Die Gäste aus dem Remstal haben vier Zähler mehr auf dem Konto als die Nullsiebener und belegen derzeit neunten Tabellenplatz in der Verbandsliga Württemberg. Die Bilanz der Normannen im neuen Jahr sieht mit zwei Siegen, einem Remis und zwei Niederlagen ähnlich aus wie bei den Gastgebern. Auch Gmünd musste zuletzt zwei Niederlagen hinnehmen: In Freiberg setzte es für die Mannen um Trainer Beniamino Molinari eine 1:5-Pleite, und am vergangenen Wochenende mussten sie sich dem VfL Pfullingen vor heimischer Kulisse mit 1:3 geschlagen geben.
So stehen die Gäste am Samstag ebenso unter Zugzwang wie die Hausherren, die nur noch zwei Punkte Vorsprung auf den Relegationsplatz haben, den der FC Wangen einnimmt.

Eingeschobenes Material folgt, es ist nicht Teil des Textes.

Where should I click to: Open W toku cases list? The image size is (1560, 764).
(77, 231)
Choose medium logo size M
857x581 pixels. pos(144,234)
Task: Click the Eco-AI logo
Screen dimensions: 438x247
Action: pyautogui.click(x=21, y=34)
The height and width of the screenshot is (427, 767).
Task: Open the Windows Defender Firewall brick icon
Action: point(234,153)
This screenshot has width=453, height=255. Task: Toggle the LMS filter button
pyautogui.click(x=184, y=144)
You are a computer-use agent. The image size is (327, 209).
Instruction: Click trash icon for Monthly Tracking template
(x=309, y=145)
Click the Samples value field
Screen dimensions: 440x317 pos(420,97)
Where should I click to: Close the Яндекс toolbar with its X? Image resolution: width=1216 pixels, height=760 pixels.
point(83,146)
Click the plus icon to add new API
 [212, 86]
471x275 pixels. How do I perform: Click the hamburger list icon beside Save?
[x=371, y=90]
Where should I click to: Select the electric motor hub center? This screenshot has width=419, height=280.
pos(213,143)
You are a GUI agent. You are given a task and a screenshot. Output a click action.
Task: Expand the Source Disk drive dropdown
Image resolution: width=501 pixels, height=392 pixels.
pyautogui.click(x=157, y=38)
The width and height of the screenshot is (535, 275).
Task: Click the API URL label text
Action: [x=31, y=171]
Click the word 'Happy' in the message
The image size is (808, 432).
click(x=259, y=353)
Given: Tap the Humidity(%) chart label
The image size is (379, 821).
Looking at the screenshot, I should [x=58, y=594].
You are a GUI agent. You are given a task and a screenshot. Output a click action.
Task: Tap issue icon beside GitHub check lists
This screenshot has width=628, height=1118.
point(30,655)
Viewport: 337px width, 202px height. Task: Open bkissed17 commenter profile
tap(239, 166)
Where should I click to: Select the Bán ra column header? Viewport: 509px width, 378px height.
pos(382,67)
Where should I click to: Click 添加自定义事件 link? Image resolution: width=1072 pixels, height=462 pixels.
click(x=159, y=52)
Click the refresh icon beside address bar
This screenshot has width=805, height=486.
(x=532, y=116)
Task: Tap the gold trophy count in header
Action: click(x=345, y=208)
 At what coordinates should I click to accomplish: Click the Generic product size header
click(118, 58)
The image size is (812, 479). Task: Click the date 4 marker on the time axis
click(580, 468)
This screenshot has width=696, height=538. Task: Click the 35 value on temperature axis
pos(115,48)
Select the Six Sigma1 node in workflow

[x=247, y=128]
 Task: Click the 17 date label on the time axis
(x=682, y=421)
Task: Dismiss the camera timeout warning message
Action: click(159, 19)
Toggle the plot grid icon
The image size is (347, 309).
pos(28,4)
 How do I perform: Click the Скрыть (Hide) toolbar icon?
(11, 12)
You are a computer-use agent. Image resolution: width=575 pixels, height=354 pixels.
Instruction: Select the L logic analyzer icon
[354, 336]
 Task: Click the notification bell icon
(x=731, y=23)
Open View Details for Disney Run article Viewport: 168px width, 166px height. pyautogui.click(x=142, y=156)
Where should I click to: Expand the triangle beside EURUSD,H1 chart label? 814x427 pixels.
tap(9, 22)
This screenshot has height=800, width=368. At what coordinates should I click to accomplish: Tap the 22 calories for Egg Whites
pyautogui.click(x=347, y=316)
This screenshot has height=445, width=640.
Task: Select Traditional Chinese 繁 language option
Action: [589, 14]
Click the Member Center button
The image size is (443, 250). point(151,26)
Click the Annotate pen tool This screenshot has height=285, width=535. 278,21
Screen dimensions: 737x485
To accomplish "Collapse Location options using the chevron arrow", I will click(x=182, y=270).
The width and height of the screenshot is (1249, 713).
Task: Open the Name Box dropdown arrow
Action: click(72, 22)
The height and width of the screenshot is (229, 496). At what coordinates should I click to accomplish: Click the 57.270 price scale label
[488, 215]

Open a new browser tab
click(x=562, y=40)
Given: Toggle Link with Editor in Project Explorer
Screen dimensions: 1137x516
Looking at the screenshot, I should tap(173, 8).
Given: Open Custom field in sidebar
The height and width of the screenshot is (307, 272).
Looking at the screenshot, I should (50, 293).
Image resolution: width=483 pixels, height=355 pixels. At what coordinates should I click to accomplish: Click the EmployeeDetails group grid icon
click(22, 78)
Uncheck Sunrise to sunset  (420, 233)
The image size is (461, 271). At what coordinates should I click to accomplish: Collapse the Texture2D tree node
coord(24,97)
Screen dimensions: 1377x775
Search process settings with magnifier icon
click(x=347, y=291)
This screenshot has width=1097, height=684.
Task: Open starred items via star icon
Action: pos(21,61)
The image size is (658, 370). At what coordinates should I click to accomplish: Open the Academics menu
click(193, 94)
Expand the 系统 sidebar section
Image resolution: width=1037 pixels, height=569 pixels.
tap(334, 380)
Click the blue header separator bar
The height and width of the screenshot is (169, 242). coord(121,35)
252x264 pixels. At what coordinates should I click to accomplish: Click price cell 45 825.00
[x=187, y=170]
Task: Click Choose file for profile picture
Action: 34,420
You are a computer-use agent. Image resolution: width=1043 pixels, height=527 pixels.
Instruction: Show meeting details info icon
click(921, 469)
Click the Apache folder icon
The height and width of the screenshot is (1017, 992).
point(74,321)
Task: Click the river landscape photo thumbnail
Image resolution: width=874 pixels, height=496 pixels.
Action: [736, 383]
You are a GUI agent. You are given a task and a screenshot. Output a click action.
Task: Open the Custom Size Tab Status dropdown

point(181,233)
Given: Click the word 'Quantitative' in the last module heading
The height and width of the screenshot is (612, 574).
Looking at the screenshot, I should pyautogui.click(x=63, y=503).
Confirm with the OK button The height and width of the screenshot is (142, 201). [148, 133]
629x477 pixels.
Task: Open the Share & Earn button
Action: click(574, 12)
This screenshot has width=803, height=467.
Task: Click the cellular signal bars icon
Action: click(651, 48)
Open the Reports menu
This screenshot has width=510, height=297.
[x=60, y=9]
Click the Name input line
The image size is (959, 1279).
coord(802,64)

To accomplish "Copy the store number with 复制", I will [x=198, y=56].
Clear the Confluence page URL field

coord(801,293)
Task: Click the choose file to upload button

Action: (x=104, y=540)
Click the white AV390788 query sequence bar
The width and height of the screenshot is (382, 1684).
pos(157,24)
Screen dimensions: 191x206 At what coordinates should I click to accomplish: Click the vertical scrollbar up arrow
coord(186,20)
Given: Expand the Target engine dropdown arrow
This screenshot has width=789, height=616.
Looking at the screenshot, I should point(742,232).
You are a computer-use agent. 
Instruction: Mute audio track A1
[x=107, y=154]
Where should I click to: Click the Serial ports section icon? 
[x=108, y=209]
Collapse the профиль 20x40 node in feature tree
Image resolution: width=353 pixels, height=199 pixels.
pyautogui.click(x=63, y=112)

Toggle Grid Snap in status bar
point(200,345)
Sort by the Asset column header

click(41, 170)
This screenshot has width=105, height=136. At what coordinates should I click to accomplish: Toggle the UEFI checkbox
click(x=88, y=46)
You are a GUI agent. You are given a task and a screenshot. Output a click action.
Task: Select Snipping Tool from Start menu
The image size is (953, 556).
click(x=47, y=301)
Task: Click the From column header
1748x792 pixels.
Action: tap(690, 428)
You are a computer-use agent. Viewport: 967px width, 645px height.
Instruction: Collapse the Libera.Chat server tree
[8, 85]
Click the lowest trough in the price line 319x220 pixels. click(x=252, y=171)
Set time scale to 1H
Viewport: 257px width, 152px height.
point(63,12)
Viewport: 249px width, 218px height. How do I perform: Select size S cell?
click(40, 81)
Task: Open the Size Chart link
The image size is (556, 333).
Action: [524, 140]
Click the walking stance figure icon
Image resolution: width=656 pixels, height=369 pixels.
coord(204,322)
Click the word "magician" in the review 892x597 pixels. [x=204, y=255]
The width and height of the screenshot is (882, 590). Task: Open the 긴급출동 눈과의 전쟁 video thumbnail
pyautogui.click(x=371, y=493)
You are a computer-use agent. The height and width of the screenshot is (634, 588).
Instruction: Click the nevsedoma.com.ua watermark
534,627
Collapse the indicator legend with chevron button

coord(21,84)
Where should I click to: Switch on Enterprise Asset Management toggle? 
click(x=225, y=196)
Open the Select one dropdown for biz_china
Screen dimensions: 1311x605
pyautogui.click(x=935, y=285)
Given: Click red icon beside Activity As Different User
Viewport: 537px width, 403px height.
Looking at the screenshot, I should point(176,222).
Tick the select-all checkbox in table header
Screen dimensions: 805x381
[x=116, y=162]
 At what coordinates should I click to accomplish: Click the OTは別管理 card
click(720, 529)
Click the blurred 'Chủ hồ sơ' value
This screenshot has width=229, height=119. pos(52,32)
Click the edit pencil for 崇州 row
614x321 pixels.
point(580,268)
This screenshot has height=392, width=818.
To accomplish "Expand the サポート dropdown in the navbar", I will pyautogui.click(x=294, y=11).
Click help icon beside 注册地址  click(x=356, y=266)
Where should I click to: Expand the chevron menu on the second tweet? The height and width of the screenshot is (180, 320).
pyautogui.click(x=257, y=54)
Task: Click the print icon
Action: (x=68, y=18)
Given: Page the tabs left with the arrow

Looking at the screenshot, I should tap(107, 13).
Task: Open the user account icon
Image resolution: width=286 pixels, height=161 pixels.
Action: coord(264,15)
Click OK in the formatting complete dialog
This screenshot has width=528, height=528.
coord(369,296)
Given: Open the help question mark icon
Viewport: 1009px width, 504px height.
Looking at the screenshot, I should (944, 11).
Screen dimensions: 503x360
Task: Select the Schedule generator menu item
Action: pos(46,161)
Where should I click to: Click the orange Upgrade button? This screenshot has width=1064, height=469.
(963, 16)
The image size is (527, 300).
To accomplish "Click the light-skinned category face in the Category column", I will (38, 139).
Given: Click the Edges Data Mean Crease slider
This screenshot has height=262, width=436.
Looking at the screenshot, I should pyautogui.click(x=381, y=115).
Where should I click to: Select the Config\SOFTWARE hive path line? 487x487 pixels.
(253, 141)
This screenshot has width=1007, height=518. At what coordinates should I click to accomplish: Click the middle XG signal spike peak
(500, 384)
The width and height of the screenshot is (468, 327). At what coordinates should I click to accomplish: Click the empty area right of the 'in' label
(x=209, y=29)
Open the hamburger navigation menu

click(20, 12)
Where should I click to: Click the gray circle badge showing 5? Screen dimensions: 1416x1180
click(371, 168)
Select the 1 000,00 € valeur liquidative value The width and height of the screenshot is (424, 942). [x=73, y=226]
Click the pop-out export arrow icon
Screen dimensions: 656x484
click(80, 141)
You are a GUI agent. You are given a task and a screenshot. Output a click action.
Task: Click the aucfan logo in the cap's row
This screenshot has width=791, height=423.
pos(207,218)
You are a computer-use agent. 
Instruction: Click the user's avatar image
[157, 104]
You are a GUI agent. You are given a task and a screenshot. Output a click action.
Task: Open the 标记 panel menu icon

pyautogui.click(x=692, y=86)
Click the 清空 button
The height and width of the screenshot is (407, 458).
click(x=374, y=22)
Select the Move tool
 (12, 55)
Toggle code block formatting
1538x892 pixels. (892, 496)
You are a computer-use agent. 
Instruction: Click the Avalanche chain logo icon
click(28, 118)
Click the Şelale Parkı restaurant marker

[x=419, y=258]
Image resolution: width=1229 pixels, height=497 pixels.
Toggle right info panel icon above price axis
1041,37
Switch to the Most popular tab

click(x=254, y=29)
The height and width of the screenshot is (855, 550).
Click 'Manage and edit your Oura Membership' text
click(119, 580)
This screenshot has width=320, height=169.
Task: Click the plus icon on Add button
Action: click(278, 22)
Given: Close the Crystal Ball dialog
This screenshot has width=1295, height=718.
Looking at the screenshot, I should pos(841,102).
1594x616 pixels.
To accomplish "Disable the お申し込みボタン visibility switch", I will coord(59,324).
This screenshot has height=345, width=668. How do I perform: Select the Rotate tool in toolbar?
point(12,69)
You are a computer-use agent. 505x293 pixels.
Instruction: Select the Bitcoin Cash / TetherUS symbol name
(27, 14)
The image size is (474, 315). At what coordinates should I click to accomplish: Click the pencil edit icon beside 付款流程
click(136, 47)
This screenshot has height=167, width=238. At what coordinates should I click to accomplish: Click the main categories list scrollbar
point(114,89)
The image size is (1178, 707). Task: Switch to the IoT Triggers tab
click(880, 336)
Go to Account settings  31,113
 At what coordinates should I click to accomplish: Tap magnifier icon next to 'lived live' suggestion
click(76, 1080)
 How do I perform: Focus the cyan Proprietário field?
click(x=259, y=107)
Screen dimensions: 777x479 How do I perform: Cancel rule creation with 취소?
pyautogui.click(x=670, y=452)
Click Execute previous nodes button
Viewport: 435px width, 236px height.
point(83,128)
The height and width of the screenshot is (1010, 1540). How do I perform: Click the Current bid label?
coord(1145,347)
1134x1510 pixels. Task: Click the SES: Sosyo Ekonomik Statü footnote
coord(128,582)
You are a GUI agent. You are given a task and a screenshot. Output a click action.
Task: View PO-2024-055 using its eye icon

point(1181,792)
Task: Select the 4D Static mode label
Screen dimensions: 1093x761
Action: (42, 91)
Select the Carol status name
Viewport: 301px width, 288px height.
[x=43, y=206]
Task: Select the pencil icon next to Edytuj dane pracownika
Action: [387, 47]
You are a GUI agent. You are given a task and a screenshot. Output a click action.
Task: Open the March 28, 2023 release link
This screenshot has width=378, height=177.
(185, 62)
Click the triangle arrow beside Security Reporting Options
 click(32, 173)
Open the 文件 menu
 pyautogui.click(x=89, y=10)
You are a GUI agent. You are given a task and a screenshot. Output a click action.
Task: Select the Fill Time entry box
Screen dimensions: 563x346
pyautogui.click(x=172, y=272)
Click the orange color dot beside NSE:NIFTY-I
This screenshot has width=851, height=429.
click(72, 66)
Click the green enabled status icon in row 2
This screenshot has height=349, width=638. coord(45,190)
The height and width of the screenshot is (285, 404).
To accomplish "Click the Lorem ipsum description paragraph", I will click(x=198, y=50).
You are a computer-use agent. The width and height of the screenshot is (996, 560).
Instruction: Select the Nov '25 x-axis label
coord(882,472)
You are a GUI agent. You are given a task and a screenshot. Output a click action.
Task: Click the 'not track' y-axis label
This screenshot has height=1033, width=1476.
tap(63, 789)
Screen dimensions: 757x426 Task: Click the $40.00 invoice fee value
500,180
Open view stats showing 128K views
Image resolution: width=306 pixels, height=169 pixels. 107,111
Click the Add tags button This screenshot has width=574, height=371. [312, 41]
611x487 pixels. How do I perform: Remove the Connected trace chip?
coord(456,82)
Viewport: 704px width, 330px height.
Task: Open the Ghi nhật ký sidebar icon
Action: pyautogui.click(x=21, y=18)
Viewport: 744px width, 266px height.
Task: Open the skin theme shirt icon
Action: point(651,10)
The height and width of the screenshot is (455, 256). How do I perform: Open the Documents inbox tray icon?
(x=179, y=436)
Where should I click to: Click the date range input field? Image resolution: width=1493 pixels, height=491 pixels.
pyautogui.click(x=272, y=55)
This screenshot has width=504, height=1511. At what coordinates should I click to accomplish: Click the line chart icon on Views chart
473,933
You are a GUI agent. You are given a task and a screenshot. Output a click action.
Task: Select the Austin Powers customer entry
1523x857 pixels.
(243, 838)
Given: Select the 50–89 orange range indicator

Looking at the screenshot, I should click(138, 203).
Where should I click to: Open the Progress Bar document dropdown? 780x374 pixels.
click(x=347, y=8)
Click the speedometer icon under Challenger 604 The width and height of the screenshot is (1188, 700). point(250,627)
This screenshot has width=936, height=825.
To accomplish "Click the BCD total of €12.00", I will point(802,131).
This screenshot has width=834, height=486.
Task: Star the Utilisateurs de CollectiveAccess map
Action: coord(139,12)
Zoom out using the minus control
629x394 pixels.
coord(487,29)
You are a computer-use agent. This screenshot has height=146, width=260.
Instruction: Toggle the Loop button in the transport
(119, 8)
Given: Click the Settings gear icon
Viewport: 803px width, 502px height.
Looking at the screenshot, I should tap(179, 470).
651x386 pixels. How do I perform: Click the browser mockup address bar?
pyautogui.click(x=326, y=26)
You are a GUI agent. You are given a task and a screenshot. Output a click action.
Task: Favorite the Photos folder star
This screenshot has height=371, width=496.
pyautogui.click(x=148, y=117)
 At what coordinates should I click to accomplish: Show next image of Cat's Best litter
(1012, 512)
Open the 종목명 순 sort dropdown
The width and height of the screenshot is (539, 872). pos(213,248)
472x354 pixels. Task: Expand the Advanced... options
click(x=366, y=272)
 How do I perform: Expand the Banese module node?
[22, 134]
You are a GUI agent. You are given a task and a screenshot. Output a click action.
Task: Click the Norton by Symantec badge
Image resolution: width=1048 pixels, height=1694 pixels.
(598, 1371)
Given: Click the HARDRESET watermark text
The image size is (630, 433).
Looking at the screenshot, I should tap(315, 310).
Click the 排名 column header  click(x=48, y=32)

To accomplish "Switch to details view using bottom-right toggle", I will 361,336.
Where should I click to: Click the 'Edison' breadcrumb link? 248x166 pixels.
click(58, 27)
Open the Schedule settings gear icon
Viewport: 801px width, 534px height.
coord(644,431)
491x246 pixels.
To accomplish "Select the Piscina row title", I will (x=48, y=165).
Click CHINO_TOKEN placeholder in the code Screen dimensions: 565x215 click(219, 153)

Trotz der Niederlage zuletzt gegen den Tabellenführer blickt der Albstädter Trainer Alexander Eberhart der Partie optimistisch entgegen: „Wir haben gegen den SGV eine gute Leistung gezeigt. Es war klar, dass wir einen Sahnetag brauchen würden, um zu punkten. Es hat auch vieles gepasst, nur eben nicht alles. Aber wir nehmen das Selbstvertrauen mit, und wenn wir ähnlich spielen wird es Normannia Gmünd verdammt schwer haben.“
Doch der Nullsieben-Coach weiß auch, dass der Gegner nicht von Pappe ist. „Gmünd ist vor allem in der Offensive stark besetzt mit Torjäger Felix Bauer, Gioacchino Coletti und Fabian Kolb oder Marvin Gnaase im Mittelfeld“, sagt Eberhart, „Aber Gmünd hat es diese Saison auch noch nicht geschafft, im vorderen Mittelfeld mitzuspielen.“
So ist für Albstadt, das im Hinspiel im Schwerzer mit 2:0 erfolgreich war, am Samstag alles drin. „Ich denke, die Jungs wissen, um was es geht. Wenn wir 100 Prozent Leistung bringen, haben in jedem Spiel die Chance zu punkten. Sind es aber nur ein paar Prozent weniger, können wir aber auch jedes Spiel verlieren“, ist sich der Albstädter Trainer bewusst, der deshalb von seinem Team eine konzentrierte Vorstellung über 90 Minuten erwartet. „Je weniger die Spiele werden, desto mehr Adrenalin kann der Körper ausschütten, so dass die Jungs in einem Spiel auch mal über die Leistungsgrenze hinausgehen können. Wir wissen, dass es ein Kampf um den Klassenerhalt bis zum letzten Spieltag wird. Das ist unser Ziel, und wenn es Rückschläge gibt, werden wir alles daran setzen, um diese wieder gutzumachen“, sagt Eberhart, der personell aus den Vollen schöpfen kann.